CANADA – Revised estimates for 2014 healthcare spending growth show increases larger than initially reported – which continues a worrisome trend, says a new C.D. Howe Institute report. In “Healthcare Spending Decelerating? Not so Fast!,” author William B.P. Robson warns that initial estimates based on provincial budgets have typically misled Canadians into thinking healthcare spending is under better control than it actually is.
Robson notes that the Canadian Institute for Health Information’s 2015 National Health Expenditures report shows a deceleration in provincial health budgets in recent years – reassuring in light of concerns about the long-term fiscal sustainability of publicly funded healthcare in Canada. He also warns, however, that each NHEX report’s figures for its two most recent years rest mainly on budget estimates.

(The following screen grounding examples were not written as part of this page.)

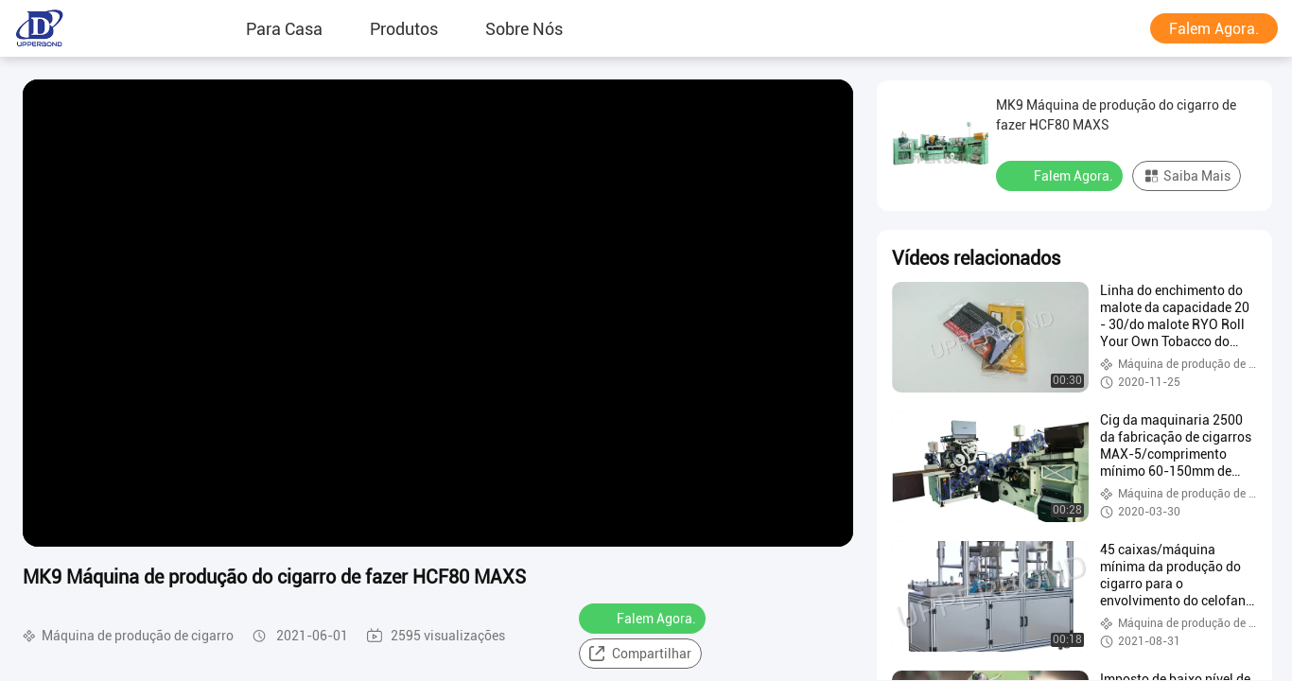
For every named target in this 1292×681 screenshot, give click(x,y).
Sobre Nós (524, 28)
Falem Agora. (1214, 29)
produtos (404, 28)
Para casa (284, 28)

Later revisions based on actual spending numbers typically have shown materially larger increases. In keeping with this pattern, the revised estimates for 2014 in the 2015 report show another overshoot, and an upward turn in spending growth.
The problem, Robson argues, is that government budgets have tended to underpredict spending including on healthcare, making the early numbers in the NHEX unreliable guides to what will actually happen. It is not enough for governments to predict slower growth in healthcare spending, he says, achieving long-term sustainability requires them to do a better job hitting those targets.
Part of the explanation for health spending overshoots seems to be positive revenue “surprises” that undermine fiscal discipline: when governments reap more revenue than they budgeted for, they spend more than they budgeted for. More realistic revenue projections and better scrutiny of in-year spending decisions could help hold healthcare spending increases in line with Canadians’ willingness to pay.
Robson concludes: “All Canadians, as users of publicly funded healthcare, as healthcare providers, as taxpayers and as citizens, have an interest in the fiscal sustainability of the healthcare system. Ensuring that provincial and territorial governments hit their healthcare spending targets is critical to that sustainability.”